Stated exercise:
Revise the items below by replacing each "At what coordinates should I click to accomplish" with "Which point should I click to complete", keeping all other text unchanged.

Material provided:
────────

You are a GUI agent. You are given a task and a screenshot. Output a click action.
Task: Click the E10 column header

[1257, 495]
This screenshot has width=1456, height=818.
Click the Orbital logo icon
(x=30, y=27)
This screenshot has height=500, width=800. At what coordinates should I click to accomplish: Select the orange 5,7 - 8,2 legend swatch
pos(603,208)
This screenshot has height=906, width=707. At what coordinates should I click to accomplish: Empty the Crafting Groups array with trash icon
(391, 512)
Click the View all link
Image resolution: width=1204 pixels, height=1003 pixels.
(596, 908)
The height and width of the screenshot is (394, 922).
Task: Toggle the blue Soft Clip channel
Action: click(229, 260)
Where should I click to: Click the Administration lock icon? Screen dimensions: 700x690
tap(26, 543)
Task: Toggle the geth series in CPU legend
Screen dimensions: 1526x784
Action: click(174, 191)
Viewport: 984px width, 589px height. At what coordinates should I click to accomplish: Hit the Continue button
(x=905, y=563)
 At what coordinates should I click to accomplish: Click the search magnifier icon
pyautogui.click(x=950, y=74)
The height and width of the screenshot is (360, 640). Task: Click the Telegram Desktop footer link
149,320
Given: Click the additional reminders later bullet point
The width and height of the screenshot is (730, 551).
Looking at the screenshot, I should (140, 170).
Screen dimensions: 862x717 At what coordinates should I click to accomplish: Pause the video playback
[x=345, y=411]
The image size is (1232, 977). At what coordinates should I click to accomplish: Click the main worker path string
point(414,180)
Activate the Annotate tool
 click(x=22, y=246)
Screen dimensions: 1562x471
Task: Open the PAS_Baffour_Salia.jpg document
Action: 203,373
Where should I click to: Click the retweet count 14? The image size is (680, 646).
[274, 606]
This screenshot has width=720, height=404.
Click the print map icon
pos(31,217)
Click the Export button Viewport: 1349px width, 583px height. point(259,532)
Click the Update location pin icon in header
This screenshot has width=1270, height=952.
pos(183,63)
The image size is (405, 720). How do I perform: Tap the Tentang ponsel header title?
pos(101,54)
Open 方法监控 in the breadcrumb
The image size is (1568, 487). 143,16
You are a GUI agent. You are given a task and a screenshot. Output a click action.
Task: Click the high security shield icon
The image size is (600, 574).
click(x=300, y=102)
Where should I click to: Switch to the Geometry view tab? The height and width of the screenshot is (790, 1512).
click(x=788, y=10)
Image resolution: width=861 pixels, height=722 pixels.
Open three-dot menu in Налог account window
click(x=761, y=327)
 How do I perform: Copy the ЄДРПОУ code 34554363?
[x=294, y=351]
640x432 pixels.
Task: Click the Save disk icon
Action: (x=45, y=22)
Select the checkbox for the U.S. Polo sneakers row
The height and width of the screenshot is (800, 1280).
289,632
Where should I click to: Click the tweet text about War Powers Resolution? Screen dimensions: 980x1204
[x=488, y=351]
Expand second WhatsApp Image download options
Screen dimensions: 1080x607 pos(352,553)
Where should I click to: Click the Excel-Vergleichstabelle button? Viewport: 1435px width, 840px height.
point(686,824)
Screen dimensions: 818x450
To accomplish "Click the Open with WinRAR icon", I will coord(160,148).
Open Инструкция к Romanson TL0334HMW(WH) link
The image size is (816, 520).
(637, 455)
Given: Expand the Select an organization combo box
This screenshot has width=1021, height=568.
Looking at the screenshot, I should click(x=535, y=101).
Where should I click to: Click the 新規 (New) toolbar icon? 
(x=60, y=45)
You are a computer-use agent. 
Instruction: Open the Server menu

────────

Task answer:
You are a GUI agent. You are given a task and a screenshot. Output a click action.
Task: Click the E10 column header

[1257, 495]
This screenshot has width=1456, height=818.
Click the Orbital logo icon
(x=30, y=27)
This screenshot has height=500, width=800. Which point should I click to complete: Select the orange 5,7 - 8,2 legend swatch
pos(603,208)
This screenshot has height=906, width=707. Which point should I click to complete: Empty the Crafting Groups array with trash icon
(391, 512)
Click the View all link
Image resolution: width=1204 pixels, height=1003 pixels.
(596, 908)
The height and width of the screenshot is (394, 922).
Task: Toggle the blue Soft Clip channel
Action: click(229, 260)
Where should I click to: Click the Administration lock icon? Screen dimensions: 700x690
tap(26, 543)
Task: Toggle the geth series in CPU legend
Screen dimensions: 1526x784
Action: click(174, 191)
Viewport: 984px width, 589px height. Which point should I click to complete: Hit the Continue button
(x=905, y=563)
 Which point should I click to complete: Click the search magnifier icon
pyautogui.click(x=950, y=74)
The height and width of the screenshot is (360, 640). Task: Click the Telegram Desktop footer link
149,320
Given: Click the additional reminders later bullet point
The width and height of the screenshot is (730, 551).
Looking at the screenshot, I should (140, 170).
Screen dimensions: 862x717 Which point should I click to complete: Pause the video playback
[x=345, y=411]
The image size is (1232, 977). Which point should I click to complete: Click the main worker path string
point(414,180)
Activate the Annotate tool
 click(x=22, y=246)
Screen dimensions: 1562x471
Task: Open the PAS_Baffour_Salia.jpg document
Action: 203,373
Where should I click to: Click the retweet count 14? The image size is (680, 646).
[274, 606]
This screenshot has width=720, height=404.
Click the print map icon
pos(31,217)
Click the Export button Viewport: 1349px width, 583px height. point(259,532)
Click the Update location pin icon in header
This screenshot has width=1270, height=952.
pos(183,63)
The image size is (405, 720). How do I perform: Tap the Tentang ponsel header title?
pos(101,54)
Open 方法监控 in the breadcrumb
The image size is (1568, 487). 143,16
You are a GUI agent. You are given a task and a screenshot. Output a click action.
Task: Click the high security shield icon
The image size is (600, 574).
click(x=300, y=102)
Where should I click to: Switch to the Geometry view tab? The height and width of the screenshot is (790, 1512).
click(x=788, y=10)
Image resolution: width=861 pixels, height=722 pixels.
Open three-dot menu in Налог account window
click(x=761, y=327)
 How do I perform: Copy the ЄДРПОУ code 34554363?
[x=294, y=351]
640x432 pixels.
Task: Click the Save disk icon
Action: (x=45, y=22)
Select the checkbox for the U.S. Polo sneakers row
The height and width of the screenshot is (800, 1280).
289,632
Where should I click to: Click the tweet text about War Powers Resolution? Screen dimensions: 980x1204
[x=488, y=351]
Expand second WhatsApp Image download options
Screen dimensions: 1080x607 pos(352,553)
Where should I click to: Click the Excel-Vergleichstabelle button? Viewport: 1435px width, 840px height.
point(686,824)
Screen dimensions: 818x450
To accomplish "Click the Open with WinRAR icon", I will coord(160,148).
Open Инструкция к Romanson TL0334HMW(WH) link
The image size is (816, 520).
(637, 455)
Given: Expand the Select an organization combo box
This screenshot has width=1021, height=568.
Looking at the screenshot, I should click(x=535, y=101).
Where should I click to: Click the 新規 (New) toolbar icon? 
(x=60, y=45)
You are a computer-use agent. 
Instruction: Open the Server menu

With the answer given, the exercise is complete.